Composta por Johann Strauss (pai) para festejar os triunfos do general-conde Radetzky em 1849, esta marcha é aqui interpretada pela Filarmónica de Viena (dirigida por Claudio Abbado) no Concerto de Ano Novo de 1991.
A marcha, como veremos, rompe com vários lugares comuns.
Antes de mais, esta marcha vence a snobeira de alguns apreciadores de “música clássica”, que não gostam das palmas e do entusiasmo habitual do público quando ouve esta composição; acham-na “parola”, digamos assim. Só que esse efeito, que perdurou muito para além dos acontecimentos que motivaram a marcha, é uma prova irrefutável do talento de Johann Strauss, que pretendia precisamente que ela arrebatasse e criasse uma onda de alegria popular que servisse de catarse aos acontecimentos de 1848-1849, que quase derrubaram o Império Austríaco.

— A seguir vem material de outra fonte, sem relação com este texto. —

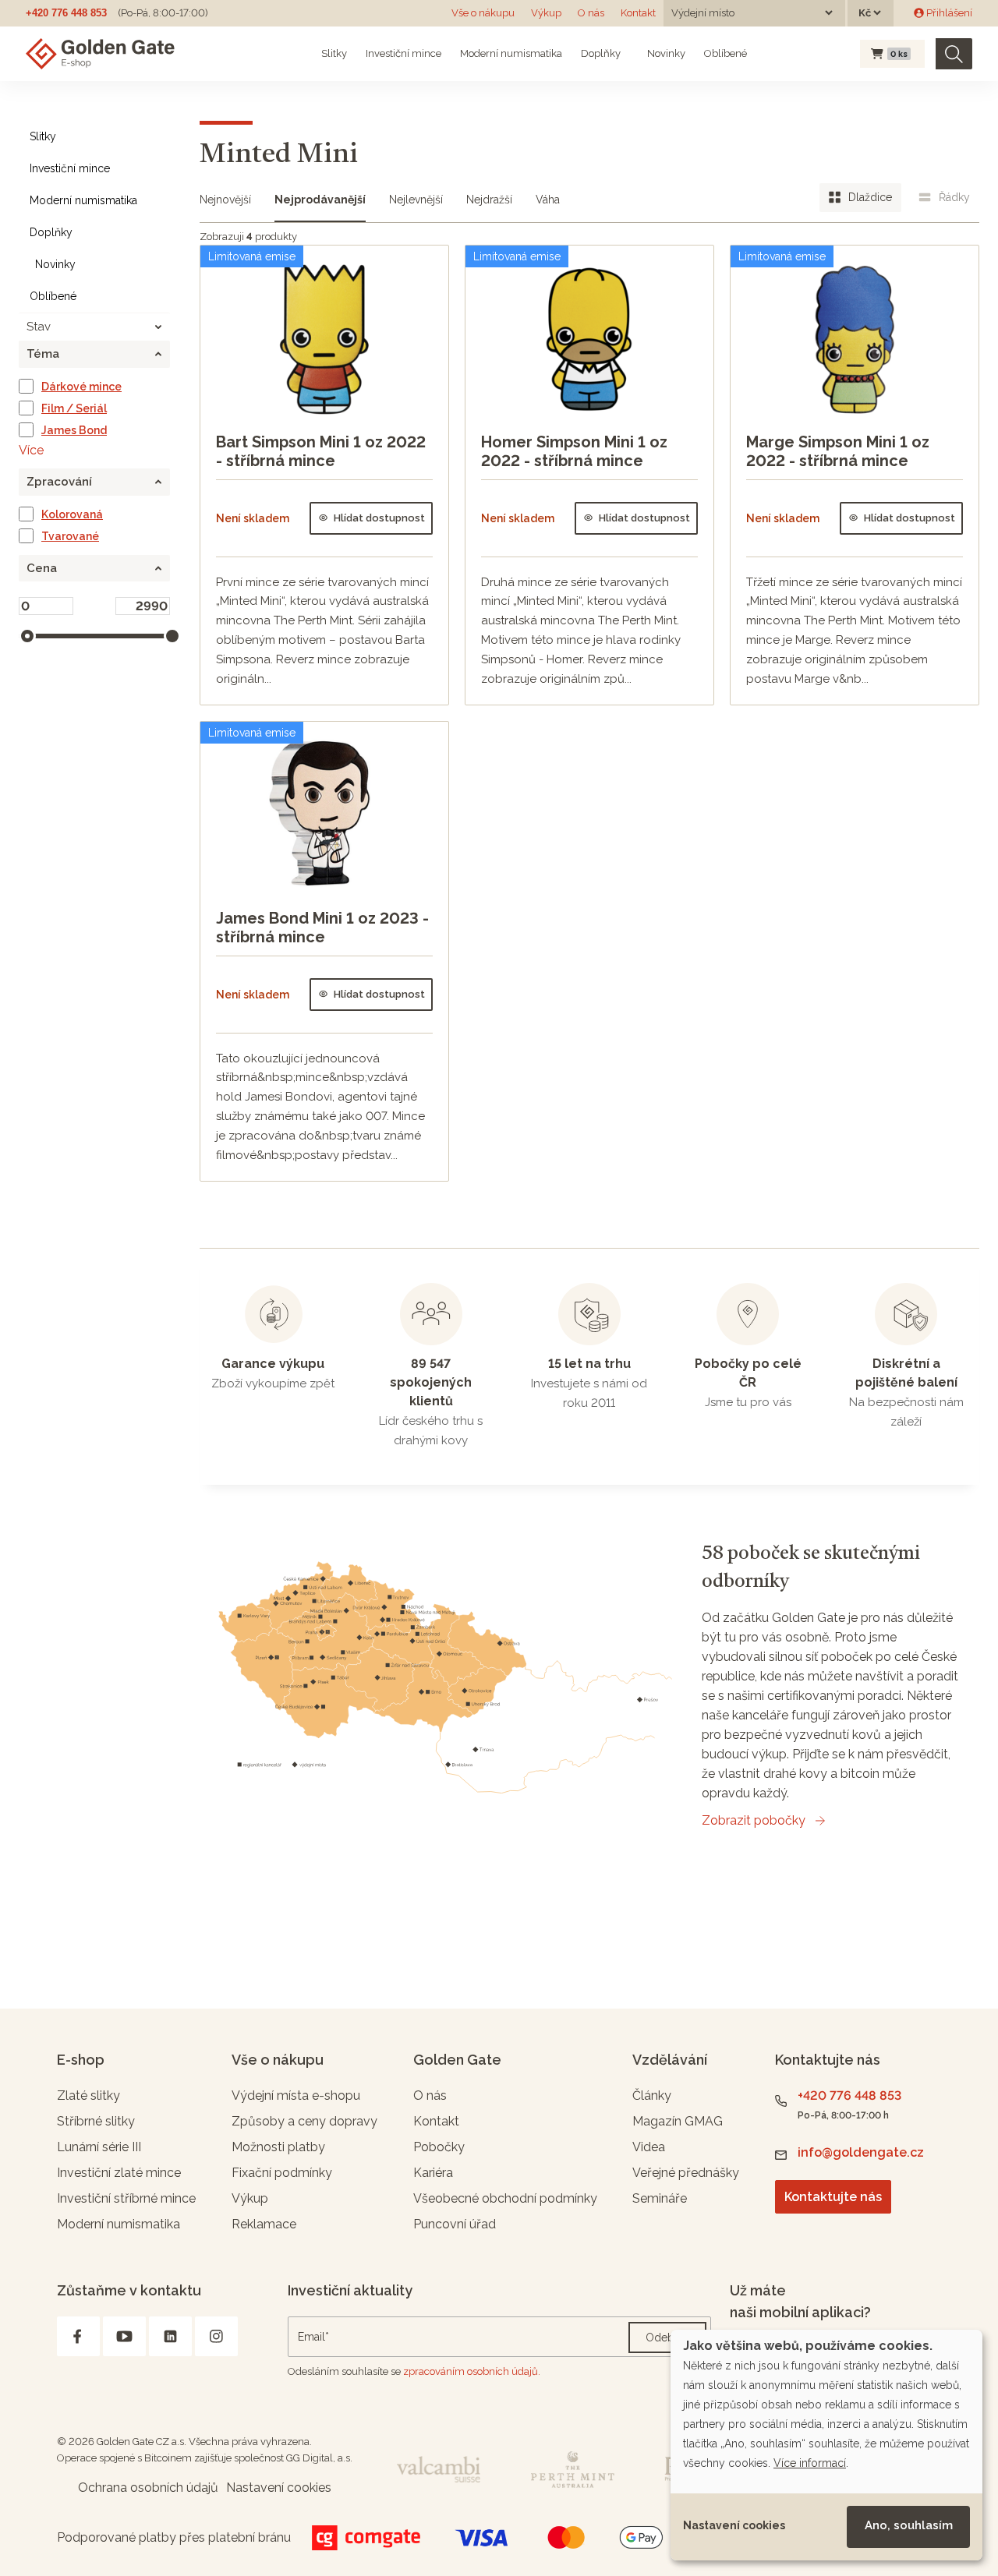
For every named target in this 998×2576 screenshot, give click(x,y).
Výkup (546, 13)
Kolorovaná (72, 514)
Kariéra (433, 2172)
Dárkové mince (81, 386)
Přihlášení (948, 13)
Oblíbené (725, 53)
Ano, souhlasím (909, 2525)
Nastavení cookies (734, 2525)
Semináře (659, 2198)
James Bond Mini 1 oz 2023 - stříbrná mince (322, 927)
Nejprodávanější (320, 199)
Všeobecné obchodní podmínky (505, 2198)
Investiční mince (403, 53)
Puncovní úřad (454, 2224)
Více (31, 450)
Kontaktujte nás (833, 2196)
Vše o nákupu (483, 13)
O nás (591, 13)
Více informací (809, 2463)
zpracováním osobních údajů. (471, 2371)
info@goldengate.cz (861, 2152)
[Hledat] (954, 54)
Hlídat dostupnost (379, 518)
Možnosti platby (278, 2147)
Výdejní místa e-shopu (296, 2095)
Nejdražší (489, 199)
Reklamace (264, 2224)
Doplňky (601, 53)
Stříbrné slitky (96, 2121)
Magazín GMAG (677, 2121)
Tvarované (70, 536)
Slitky (334, 53)
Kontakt (638, 13)
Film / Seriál (74, 408)
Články (651, 2095)
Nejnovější (225, 199)
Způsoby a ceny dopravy (304, 2121)
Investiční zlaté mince (119, 2172)
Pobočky (439, 2147)
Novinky (665, 53)
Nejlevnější (416, 199)
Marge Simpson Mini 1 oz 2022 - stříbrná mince (837, 451)
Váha (548, 199)
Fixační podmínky (282, 2172)
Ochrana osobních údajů (148, 2487)
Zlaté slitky (88, 2095)
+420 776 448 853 (66, 13)
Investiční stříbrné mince (126, 2198)
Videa (648, 2147)
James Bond (74, 430)
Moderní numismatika (511, 53)
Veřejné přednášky (685, 2172)
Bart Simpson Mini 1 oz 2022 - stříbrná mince (321, 451)
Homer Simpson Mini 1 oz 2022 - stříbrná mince (574, 451)
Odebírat (667, 2337)
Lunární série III (99, 2147)
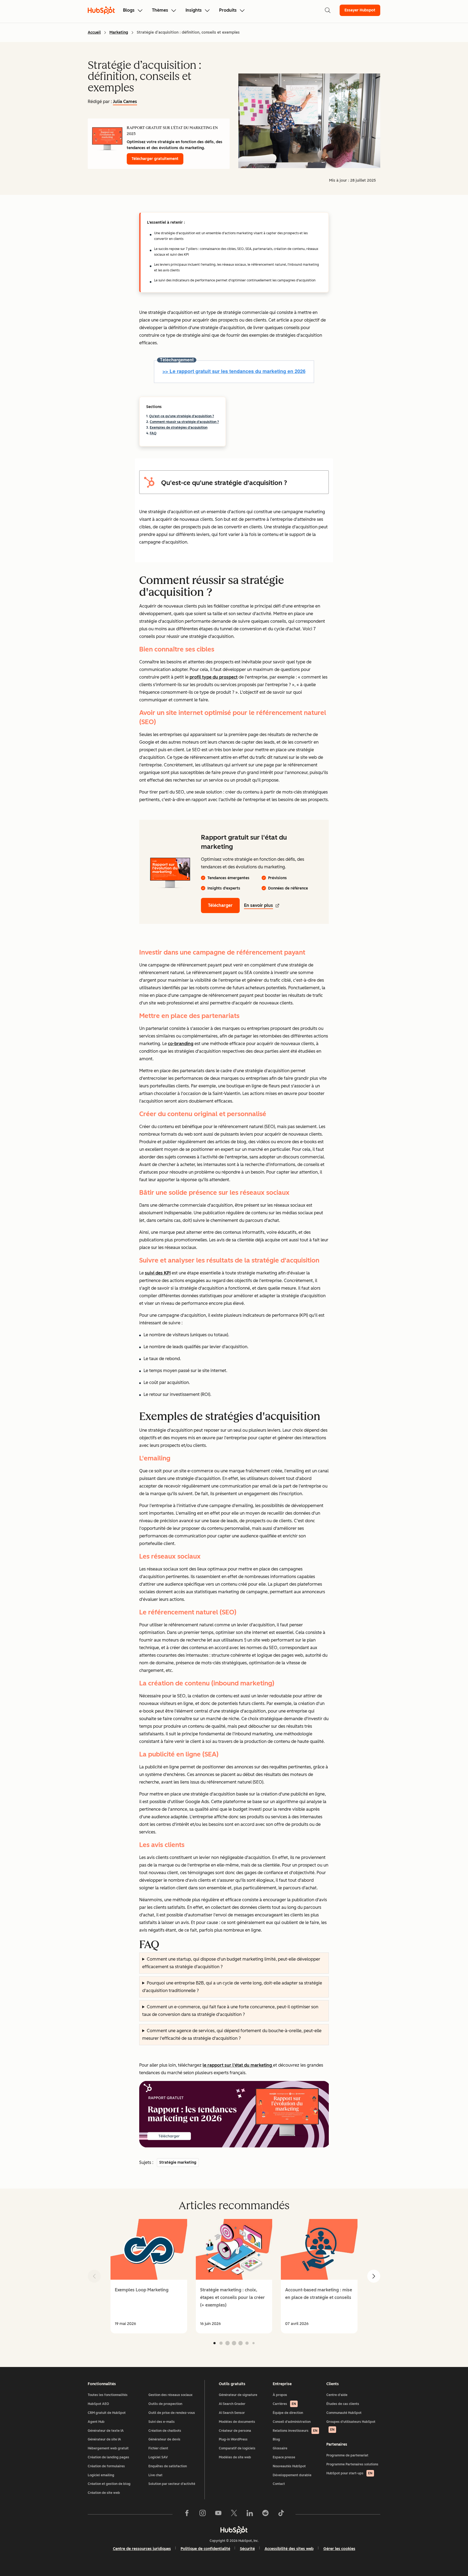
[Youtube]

O general-conde Radetzky foi o homem que, naquela conjuntura, conseguiu manter intacto o exército austríaco (e a sua “cadeia de comando” como se poderia dizer perante aquele “PREC” de 1848), bem como a sua lealdade ao imperador. Com isso, pôde pôr fim ao caos político que se apoderara de Viena, onde dominavam militantes “democratas” violentos irritados com os poucos votos conseguidos nas urnas e políticos fracos recentemente eleitos que se mostravam muitíssimo mais incompetentes que Metternich (a “velha raposa”, “liberal at heart”, que a rua amotinada exigira ao imperador que despedisse em 1848). Além de ter entregue de novo ao imperador o poder legítimo para as verdadeiras reformas poderem prosseguir, Radetzky conseguiu ainda vencer os focos periféricos de instabilidade: na batalha de Novara, bateu pelas armas os Piemonteses que se propunham “libertar” os súbditos italianos do imperador e mostrou os dentes aos “democratas” húngaros que regateavam a lealdade de Budapeste também mergulhada no seu “PREC”.
Strauss julgou haver motivo para comemorar. Os oficiais do exército austríaco, quando ouviram a composição, transbordaram de entusiasmo e seguiram o ritmo batendo palmas e com as botas no chão; os populares tiveram a mesma reacção. Afinal, podia-se começar de novo, mas com um pouco mais de ordem e alegria. E o que resultou, anos mais tarde, além de mais excelente música de Strauss, foi a monarquia dual, o progresso e as liberdades efectivas e toda a riqueza cultural de Viena, fecundada pela natureza cosmopolita e multinacional do império. Hoje, sabemos que foi um espírito destes que faltou ao império em 1918 e que o vazio por isso criado precipitou o coração da Europa, por muitas décadas, nos braços dos fantasmas do nacionalismo e do radicalismo “democrata”, espantados por Radetzky e por Strauss em 1849.